── RECORDED DATA ──
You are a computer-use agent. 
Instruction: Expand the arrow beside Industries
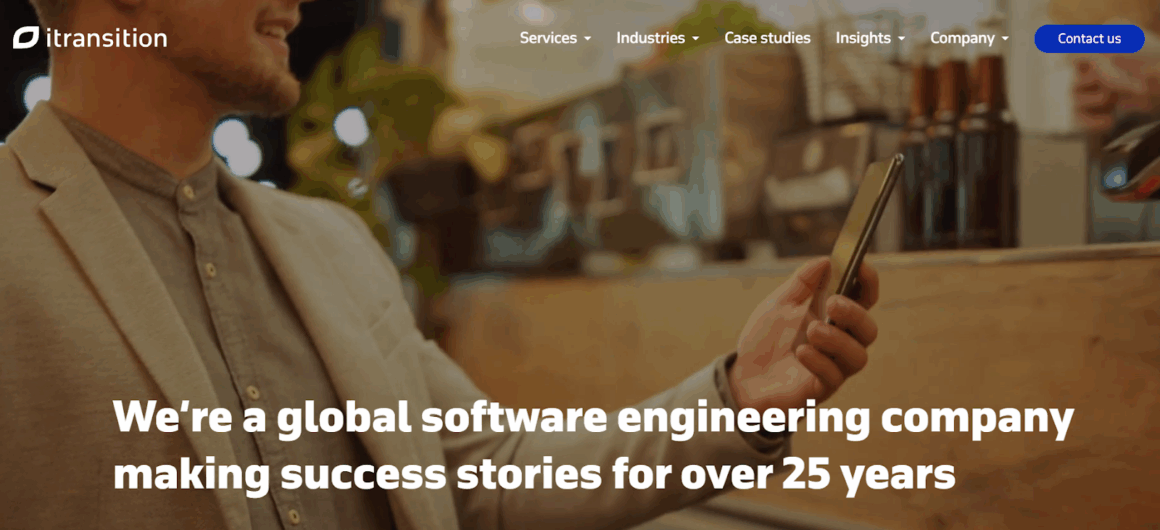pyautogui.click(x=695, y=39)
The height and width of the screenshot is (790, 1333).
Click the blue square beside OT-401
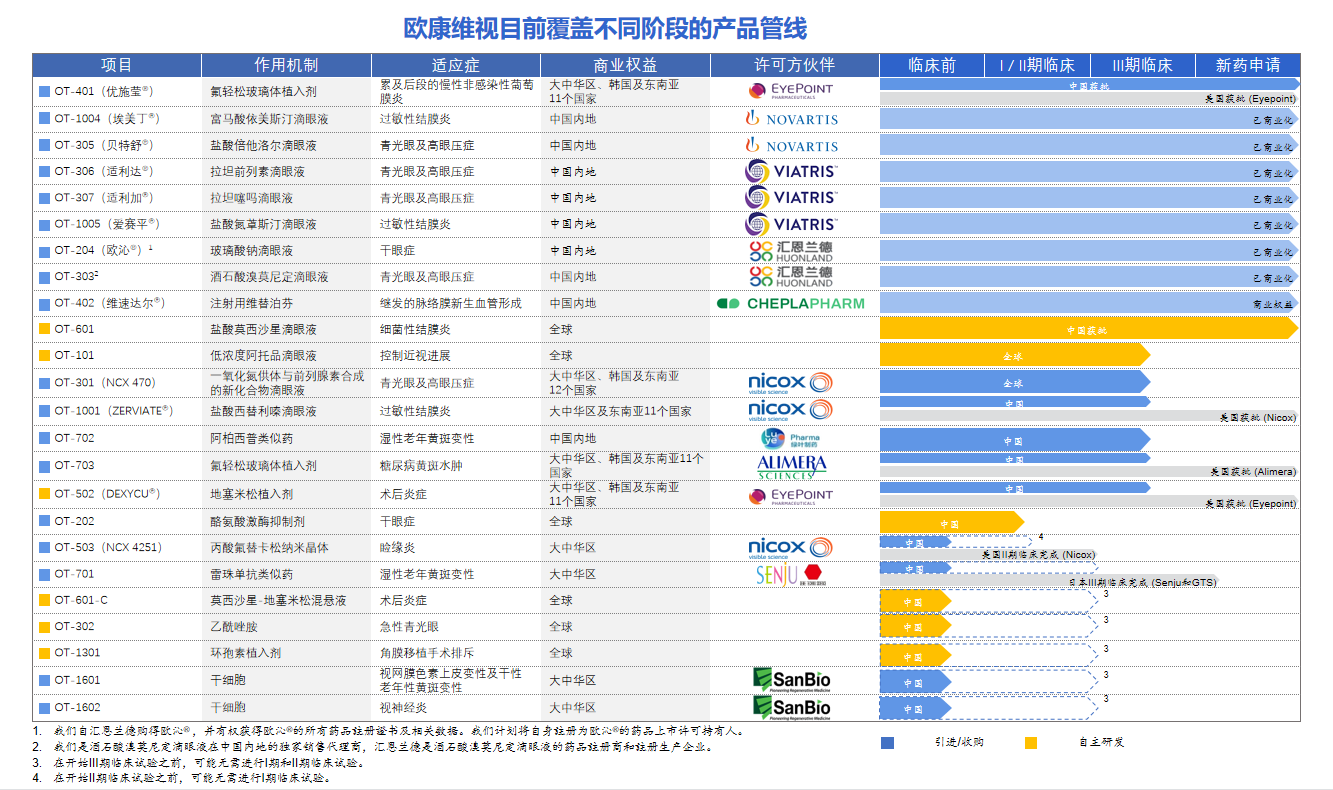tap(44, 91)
───
── RECORDED DATA ──
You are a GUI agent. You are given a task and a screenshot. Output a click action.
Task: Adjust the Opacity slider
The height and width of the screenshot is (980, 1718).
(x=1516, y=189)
───
PROBLEM TO SOLVE »
Your answer should be the lines of the material above that include "agent".

RESPONSE »
You are a computer-use agent. 
You are a GUI agent. You are given a task and a screenshot. Output a click action.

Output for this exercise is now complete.